Minerva, qui se trouvait être l’une de mes filleules, m’était très dévouée, comme de bien entendu. Un être possédant ma haute moralité ne peut que s’élever contre l’idée de permettre à de jeunes personnes savoureuses en diable de lui sauter au cou et de s’asseoir sur ses genoux en tressaillant de joie, bien entendu, mais il y avait chez Minerva quelque chose de tellement attachant, de si ingénument enfantin, et, surtout, de si moelleux et ferme à la fois, que je crus devoir faire une exception dans son cas personnel.
Naturellement, je ne le lui permis jamais en présence de Vandevanter, qui était jaloux comme toute une jungle.
Il m’expliqua une fois cette faiblesse dans des accents qui m’allèrent droit au cœur.
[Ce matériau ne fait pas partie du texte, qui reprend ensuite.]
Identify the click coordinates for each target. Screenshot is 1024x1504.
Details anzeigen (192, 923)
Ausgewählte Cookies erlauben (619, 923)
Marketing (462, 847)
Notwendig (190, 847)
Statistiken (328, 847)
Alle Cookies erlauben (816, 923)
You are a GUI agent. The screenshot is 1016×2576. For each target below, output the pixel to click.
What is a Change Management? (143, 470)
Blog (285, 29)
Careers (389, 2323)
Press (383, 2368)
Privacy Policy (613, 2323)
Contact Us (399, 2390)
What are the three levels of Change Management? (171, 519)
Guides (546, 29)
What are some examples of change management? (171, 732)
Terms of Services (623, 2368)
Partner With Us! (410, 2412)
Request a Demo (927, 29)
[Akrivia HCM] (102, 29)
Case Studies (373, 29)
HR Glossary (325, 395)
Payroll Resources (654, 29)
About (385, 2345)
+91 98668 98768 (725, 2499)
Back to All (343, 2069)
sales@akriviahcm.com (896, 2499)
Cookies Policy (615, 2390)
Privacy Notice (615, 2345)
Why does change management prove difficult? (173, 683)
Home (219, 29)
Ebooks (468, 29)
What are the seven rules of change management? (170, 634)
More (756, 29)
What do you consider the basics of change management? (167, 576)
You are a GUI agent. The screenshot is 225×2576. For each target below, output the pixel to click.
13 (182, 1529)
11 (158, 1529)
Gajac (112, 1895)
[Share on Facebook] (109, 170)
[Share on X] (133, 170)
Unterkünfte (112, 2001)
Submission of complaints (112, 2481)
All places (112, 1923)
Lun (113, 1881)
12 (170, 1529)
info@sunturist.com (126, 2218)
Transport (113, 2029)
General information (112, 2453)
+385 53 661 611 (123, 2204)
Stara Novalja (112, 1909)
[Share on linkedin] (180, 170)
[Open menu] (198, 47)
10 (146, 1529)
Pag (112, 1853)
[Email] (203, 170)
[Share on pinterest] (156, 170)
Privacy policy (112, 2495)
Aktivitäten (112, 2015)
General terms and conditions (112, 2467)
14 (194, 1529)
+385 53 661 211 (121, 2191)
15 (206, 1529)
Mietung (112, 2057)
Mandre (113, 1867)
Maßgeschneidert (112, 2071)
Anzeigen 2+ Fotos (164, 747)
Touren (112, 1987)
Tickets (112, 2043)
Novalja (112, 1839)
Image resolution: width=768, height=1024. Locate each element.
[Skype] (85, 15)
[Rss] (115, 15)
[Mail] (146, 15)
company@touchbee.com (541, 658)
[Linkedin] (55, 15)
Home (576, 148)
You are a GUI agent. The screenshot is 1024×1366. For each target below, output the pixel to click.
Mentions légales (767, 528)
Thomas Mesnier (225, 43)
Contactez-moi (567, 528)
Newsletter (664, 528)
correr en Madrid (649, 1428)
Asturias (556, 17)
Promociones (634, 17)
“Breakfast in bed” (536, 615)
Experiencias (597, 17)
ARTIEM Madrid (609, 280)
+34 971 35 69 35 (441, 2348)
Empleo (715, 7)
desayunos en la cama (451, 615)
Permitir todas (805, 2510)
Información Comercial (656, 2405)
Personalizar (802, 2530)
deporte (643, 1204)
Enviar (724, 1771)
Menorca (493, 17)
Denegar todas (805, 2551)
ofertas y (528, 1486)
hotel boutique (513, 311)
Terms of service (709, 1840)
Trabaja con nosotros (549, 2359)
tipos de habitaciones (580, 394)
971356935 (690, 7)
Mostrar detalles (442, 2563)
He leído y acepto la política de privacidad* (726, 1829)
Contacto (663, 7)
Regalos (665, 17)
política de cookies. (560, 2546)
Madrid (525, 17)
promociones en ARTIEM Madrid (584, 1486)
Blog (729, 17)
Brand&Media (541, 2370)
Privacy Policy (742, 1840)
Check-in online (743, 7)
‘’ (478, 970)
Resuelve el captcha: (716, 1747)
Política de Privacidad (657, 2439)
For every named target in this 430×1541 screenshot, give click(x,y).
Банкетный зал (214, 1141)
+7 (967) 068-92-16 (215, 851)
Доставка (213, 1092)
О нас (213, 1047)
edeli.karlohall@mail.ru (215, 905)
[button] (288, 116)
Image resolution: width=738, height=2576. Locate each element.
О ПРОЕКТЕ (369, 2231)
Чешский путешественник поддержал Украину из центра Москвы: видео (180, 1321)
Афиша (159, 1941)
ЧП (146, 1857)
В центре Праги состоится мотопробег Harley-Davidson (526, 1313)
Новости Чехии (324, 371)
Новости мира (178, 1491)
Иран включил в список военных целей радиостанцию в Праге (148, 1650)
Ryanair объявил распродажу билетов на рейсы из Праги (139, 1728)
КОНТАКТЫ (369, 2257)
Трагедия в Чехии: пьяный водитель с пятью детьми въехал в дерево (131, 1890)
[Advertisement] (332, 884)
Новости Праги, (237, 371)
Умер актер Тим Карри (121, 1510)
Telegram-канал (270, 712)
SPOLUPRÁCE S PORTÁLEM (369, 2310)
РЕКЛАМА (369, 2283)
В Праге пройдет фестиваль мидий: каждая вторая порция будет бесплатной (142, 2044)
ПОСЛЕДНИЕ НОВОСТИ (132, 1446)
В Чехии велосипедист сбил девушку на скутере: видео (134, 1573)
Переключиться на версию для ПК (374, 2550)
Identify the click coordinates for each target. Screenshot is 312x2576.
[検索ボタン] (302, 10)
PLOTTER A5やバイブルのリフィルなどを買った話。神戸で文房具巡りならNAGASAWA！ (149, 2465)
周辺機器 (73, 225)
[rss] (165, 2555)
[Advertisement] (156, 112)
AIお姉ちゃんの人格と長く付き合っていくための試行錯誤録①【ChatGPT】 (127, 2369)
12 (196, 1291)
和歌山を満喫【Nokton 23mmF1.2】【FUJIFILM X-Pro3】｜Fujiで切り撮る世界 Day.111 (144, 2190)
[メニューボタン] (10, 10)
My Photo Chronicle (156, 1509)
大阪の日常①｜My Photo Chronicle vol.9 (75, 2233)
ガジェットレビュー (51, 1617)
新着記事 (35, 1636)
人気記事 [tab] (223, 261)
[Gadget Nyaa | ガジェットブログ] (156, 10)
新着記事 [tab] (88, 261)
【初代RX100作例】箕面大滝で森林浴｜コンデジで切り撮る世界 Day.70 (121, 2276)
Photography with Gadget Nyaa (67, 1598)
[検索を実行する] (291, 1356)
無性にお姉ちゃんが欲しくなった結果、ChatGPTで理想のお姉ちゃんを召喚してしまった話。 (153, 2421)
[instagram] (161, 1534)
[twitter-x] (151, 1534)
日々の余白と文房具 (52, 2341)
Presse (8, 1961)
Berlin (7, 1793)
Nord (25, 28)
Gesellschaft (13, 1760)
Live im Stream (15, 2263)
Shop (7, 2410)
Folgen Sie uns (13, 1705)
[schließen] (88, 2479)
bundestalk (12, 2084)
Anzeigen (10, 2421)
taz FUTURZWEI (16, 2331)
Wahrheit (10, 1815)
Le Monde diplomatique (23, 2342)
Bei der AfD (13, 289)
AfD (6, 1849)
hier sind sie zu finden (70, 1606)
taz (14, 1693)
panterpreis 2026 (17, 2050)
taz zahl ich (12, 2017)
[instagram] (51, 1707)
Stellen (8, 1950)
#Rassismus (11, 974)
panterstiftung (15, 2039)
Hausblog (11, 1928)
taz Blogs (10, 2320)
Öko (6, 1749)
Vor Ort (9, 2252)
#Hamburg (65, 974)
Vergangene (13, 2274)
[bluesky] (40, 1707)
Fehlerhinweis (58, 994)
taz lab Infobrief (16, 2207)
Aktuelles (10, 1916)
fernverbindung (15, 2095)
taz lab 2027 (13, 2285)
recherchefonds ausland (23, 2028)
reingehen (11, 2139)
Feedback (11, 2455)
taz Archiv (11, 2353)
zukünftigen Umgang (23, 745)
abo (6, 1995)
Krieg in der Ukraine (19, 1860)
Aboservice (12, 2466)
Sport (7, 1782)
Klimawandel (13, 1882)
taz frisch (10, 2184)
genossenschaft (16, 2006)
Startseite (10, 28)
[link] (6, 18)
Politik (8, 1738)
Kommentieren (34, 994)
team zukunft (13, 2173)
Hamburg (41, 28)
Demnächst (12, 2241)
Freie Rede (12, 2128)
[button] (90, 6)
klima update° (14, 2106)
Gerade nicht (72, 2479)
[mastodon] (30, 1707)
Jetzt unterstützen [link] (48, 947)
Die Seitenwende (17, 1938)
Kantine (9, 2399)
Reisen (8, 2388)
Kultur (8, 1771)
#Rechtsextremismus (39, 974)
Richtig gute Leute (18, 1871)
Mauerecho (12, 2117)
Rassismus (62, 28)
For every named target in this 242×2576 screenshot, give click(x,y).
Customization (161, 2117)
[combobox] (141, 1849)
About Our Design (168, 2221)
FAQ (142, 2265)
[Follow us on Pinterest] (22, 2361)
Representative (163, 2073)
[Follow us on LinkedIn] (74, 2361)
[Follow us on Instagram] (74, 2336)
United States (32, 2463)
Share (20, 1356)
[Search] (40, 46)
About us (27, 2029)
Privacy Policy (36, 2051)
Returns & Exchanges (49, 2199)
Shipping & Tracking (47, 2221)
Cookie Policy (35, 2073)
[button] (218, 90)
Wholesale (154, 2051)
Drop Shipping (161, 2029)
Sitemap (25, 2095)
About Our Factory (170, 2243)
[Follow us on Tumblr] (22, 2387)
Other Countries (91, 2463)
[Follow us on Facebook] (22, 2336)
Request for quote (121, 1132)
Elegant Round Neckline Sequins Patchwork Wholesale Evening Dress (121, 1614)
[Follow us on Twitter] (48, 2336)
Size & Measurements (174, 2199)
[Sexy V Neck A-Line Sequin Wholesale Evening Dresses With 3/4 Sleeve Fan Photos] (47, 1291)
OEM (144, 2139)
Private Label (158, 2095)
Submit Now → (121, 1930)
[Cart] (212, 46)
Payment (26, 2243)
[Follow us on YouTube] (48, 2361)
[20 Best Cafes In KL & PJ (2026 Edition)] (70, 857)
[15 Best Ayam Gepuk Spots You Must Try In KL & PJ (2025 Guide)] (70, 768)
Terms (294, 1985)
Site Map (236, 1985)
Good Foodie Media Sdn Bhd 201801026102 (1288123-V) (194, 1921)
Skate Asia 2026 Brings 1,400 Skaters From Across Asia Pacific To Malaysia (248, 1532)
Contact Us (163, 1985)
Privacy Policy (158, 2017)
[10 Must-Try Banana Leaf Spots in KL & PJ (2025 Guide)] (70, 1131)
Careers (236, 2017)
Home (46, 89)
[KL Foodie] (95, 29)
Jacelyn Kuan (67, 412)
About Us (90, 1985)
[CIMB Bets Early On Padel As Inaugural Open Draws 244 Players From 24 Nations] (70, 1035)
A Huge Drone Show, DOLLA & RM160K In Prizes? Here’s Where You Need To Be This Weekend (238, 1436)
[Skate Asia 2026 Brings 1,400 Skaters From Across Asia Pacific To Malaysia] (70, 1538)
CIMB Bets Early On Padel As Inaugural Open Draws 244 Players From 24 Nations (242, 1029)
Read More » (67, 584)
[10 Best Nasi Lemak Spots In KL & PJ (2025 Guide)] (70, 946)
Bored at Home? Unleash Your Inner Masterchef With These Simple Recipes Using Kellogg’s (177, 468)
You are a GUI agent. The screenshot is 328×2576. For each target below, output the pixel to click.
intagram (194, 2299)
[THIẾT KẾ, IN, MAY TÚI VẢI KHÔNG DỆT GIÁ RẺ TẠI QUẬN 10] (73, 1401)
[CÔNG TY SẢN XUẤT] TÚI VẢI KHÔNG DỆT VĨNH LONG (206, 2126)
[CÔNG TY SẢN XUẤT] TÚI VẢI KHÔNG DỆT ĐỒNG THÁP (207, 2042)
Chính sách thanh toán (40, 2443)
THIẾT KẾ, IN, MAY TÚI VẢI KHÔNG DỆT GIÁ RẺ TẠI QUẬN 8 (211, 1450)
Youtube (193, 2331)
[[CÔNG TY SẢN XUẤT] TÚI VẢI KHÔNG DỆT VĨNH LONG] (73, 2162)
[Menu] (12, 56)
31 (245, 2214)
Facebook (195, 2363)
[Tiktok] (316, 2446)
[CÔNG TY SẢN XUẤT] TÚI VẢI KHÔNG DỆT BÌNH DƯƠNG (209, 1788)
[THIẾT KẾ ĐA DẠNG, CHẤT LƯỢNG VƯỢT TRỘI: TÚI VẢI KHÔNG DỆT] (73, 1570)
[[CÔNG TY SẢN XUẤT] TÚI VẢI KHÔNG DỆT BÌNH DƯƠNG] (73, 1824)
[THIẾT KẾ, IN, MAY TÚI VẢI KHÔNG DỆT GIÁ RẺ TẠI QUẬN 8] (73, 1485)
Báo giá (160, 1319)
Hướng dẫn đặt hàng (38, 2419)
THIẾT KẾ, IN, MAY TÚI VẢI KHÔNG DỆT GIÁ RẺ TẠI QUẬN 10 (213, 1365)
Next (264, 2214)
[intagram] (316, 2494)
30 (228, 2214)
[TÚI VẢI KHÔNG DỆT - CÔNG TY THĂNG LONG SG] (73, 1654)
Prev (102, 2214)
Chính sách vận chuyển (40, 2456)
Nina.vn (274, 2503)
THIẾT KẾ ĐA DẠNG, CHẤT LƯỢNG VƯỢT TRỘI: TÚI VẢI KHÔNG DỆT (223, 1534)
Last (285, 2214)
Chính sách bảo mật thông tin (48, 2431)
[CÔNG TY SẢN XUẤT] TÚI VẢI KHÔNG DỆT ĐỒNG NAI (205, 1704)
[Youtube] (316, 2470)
— George, dit-il, depuis ma plus tendre enfance, mon plus cher désir était de tomber amoureux d’une jeune femme d’une suprême vertu, d’une – passez-moi l’expression – albe immaculation. Un petit graal, en somme. J’ai trouvé cette femme en la personne de – oserai-je souffler son divin nom ? – Minerva Shlump. C’est l’unique et rare créature par laquelle je sais que je ne serai jamais trahi. Si je devais m’apercevoir que ma confiance a été abusée, je ne sais pas comment je pourrais continuer d’exister. Je deviendrais un vieillard plein d’amertume, sans autre consolation que de misérables biens matériels tels que ma demeure, mes domestiques, mon club et la fortune qui m’est échue en héritage.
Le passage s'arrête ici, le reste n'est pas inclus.